Reporters Without Borders asked for the release of a detained pro-Gbagbo journalist. The personnel director of the company that published Le Temps, a newspaper close to FPI, was briefly arrested on 24 May 2011 and then released in the same day. The Republican Forces of Côte d'Ivoire occupied the seat of Notre Voie, a newspaper close to FPI, from April to the beginning of September.

===Continuance of violence===
According to Human Rights Watch, the violence persisted after the fall of Gbagbo. Militias supporting him had killed at least 220 people during the days immediately before or after the arrest of Gbagbo. In June 2011, it was reported that at least 149 actual or suspected pro-Gbagbo partisans had been killed by the forces of Ouattara since April. In August, similar events committed by the forces of Ouattara were reported again by the media. A summary of a press conference by UNOCI in August reported several confrontations between FRCI and youths in Ores-Krobou, Abadjin-Kouté, Abadjin-Doumé, Akoupé-Zeudji, and Biéby.

On the night of 24–25 April 2012, the village of Sakré, in the Southwest near Liberia, was attacked by an armed group equipped with heavy weapons including rockets, leaving 8 dead.

===Politics===
On 1 June 2011, Guillaume Soro formed a new government. No one in the cabinet came from the pro-Gbagbo camp. Guillaume Soro is the prime minister and minister of defence. The mandate of Choi Young-ji ended on 31 August, and Albert Gerard Koenders became the new UN Special Representative for Côte d'Ivoire on 1 September.

On 28 September, Commission dialogue, vérité et réconciliation (CDVR) (English: Dialogue, Truth, and Reconciliation Commission) was inaugurated in Yamoussoukro. It is an 11-member commission headed by former Prime Minister Charles Konan Banny. The commission includes religious leaders, regional representatives, and Chelsea footballer Didier Drogba to speak for Ivorians living abroad. It is modelled after the Truth and Reconciliation Commission of South Africa. However, Konan Banny expressed that the commission would not have amnesty powers nor powers to absolve anyone.

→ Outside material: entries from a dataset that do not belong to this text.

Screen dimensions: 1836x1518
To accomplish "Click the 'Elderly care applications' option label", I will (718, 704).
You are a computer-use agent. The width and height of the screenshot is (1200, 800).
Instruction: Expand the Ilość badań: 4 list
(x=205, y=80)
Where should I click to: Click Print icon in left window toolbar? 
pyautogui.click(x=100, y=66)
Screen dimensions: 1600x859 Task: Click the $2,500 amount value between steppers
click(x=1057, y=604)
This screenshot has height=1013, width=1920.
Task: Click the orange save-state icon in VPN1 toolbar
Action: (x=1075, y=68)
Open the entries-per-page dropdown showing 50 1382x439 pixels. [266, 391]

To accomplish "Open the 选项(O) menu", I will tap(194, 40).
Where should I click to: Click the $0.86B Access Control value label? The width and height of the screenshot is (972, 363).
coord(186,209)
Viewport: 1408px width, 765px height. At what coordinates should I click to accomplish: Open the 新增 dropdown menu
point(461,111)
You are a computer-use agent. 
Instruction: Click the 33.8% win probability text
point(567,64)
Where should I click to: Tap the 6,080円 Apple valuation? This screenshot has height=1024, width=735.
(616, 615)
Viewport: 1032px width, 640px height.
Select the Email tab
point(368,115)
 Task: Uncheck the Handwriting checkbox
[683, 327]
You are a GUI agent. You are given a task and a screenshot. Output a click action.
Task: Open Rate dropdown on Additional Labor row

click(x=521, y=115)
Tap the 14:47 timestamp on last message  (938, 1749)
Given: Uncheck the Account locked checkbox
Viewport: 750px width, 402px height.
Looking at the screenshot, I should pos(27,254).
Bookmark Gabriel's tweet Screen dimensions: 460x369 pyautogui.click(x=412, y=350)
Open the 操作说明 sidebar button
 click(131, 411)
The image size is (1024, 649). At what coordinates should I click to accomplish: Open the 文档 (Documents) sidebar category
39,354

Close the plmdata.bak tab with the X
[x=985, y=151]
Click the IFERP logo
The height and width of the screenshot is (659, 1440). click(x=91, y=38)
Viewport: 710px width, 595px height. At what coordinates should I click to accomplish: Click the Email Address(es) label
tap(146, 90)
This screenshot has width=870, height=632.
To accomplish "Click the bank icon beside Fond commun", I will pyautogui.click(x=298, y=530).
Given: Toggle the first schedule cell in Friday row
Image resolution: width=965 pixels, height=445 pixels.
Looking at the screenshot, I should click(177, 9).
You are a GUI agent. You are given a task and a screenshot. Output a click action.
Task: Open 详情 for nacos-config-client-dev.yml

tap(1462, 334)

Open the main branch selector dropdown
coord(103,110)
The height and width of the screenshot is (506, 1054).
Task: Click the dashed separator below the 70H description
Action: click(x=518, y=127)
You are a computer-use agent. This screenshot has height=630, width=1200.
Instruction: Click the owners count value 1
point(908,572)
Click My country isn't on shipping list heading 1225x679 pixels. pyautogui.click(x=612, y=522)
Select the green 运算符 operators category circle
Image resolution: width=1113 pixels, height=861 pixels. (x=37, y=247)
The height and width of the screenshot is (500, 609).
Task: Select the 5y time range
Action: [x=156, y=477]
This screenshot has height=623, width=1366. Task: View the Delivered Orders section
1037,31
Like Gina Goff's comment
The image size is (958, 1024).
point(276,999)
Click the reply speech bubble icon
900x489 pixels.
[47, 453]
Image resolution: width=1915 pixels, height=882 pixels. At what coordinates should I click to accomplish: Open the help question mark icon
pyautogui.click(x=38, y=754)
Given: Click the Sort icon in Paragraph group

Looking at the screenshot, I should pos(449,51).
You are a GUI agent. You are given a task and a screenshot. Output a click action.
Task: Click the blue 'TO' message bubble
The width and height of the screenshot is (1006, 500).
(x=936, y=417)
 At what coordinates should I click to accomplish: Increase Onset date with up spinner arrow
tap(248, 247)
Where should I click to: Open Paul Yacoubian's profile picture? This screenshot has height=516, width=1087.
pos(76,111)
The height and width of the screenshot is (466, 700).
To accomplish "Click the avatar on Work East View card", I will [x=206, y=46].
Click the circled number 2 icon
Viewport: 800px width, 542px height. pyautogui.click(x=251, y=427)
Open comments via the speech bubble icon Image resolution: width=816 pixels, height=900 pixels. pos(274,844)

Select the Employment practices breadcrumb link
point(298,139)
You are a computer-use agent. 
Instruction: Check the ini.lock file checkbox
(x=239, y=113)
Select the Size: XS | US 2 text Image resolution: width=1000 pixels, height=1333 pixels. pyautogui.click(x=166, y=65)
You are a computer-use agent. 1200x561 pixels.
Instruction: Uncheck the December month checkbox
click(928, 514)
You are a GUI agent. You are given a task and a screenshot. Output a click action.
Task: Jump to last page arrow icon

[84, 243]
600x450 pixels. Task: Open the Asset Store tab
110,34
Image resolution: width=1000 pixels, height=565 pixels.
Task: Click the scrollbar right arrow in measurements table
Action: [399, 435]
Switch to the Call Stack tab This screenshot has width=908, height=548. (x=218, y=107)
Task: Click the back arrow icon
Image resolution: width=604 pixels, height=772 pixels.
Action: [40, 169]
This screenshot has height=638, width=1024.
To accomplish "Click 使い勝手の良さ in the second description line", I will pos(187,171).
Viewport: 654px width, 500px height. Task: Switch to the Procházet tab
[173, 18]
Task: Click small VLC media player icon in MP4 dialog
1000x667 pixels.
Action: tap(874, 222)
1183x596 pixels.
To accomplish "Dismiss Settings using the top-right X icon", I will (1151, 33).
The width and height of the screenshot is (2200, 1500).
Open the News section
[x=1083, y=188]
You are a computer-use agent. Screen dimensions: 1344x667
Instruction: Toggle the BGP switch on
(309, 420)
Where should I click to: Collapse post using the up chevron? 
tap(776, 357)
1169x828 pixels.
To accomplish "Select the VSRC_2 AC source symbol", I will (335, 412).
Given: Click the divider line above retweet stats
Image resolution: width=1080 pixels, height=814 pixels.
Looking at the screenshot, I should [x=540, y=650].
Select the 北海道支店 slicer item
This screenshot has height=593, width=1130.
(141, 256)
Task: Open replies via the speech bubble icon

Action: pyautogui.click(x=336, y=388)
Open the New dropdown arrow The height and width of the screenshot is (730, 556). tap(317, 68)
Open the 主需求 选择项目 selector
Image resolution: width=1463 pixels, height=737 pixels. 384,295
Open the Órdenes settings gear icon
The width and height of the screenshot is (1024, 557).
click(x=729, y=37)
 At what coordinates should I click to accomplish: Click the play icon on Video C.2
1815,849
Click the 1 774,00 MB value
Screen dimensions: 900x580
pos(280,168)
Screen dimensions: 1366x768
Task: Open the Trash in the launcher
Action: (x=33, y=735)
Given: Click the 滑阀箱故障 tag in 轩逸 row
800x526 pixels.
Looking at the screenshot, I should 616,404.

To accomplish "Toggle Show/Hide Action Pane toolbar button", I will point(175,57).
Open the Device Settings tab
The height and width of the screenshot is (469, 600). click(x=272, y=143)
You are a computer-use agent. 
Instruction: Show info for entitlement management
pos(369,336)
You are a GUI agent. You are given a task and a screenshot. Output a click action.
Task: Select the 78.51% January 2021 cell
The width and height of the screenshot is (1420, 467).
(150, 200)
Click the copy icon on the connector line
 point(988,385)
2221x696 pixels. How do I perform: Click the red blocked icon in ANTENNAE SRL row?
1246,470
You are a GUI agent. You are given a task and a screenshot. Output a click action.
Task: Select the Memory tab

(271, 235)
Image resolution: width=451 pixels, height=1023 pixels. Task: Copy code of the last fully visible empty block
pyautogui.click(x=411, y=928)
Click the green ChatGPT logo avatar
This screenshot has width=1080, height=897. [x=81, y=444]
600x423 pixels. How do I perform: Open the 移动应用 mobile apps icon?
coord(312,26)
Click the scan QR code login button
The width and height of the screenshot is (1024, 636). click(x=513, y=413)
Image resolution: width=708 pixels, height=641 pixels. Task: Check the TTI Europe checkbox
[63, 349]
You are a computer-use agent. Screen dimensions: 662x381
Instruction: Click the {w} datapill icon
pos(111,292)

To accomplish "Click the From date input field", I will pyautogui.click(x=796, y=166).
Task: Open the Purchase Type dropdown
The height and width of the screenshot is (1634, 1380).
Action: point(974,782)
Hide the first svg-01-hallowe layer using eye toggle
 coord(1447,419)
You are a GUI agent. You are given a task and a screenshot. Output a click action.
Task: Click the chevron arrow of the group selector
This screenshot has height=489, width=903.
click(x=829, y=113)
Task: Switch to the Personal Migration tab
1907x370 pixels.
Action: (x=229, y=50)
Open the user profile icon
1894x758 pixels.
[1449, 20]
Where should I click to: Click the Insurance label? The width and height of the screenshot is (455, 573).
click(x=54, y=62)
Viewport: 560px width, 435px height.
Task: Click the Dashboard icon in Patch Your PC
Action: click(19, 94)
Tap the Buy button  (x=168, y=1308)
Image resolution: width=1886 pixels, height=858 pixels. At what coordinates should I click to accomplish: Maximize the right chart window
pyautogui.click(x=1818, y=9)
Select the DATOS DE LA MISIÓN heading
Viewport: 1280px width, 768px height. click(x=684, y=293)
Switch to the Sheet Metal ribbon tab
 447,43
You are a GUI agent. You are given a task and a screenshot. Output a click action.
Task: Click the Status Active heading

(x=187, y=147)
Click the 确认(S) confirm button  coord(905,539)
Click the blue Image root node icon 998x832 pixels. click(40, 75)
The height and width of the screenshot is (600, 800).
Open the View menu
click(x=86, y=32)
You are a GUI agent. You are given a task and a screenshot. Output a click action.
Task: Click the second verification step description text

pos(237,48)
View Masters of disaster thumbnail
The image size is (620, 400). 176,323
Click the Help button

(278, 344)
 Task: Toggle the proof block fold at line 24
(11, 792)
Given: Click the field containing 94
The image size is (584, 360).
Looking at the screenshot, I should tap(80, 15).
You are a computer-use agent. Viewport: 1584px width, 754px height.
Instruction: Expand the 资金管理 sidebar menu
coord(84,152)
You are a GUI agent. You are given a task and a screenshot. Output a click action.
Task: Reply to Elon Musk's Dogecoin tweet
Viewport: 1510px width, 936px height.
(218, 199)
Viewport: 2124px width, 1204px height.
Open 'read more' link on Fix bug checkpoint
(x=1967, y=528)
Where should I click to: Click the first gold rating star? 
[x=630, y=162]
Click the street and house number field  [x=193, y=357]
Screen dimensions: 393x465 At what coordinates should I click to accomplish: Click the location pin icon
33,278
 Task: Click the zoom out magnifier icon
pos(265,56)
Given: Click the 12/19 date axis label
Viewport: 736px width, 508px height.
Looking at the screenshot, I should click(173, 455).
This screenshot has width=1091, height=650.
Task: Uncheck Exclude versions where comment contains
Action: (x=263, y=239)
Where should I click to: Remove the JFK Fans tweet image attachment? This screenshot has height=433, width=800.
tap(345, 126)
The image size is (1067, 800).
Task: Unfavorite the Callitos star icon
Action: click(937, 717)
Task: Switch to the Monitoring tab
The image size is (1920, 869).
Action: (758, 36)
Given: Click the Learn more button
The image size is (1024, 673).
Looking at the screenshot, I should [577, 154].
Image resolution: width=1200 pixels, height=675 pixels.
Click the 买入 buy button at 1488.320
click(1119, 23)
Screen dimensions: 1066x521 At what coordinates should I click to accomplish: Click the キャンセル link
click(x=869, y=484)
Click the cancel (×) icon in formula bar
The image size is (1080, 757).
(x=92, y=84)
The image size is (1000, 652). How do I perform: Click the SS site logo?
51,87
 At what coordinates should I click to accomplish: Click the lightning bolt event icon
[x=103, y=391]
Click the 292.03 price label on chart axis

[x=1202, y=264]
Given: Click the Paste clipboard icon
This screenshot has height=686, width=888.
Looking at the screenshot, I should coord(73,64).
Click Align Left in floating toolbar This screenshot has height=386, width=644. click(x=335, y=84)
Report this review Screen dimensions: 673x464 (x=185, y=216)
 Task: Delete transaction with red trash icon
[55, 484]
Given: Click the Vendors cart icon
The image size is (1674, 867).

A legislative election was announced in September and held on 11 December. It was the first legislative election since 2000, due to the crisis in 2002. Ouattara hoped that new legislators could be elected before the major development projects announced in the presidential campaign start. The election was boycotted by FPI, Gbagbo's party, and was won by the parties of Ouattara and his allies. The atmosphere of the election was calm, but the turnout was low.

===Economy===
On 27 June 2011, UN lifted the last sanctions against Ivorian enterprises, including Radiodiffusion télévision ivoirienne (RTI), Association des producteurs de caoutchouc naturel de Côte d'Ivoire (APROCANCI), and Société de gestion du patrimoine de l'électricité (SOGEPE). On 8 July 2011, IMF resumed the aid to Côte d'Ivoire. On 25 October, the United States announced that Côte d'Ivoire, excluded since 2005, was again eligible for the African Growth and Opportunity Act (AGOA), which gives trade preferences to eligible countries.

On 3 August 2012, the first commercial court of Côte d'Ivoire was set up in Abidjan, with the aim of encouraging the investment and the economical development.

===Military===
On 3 August 2011, Ouattara promoted several important and controversial ex-chiefs in the New Forces who were said to have brought Ouattara to his position. Among those promoted was Martin Fofié Kouakou, appointed as the new commandant of Korhogo, who had been accused of being involved in extrajudicial executions by UN. In 2012, Ouattara claimed to have crushed a coup plot by military officers loyal to Gbagbo.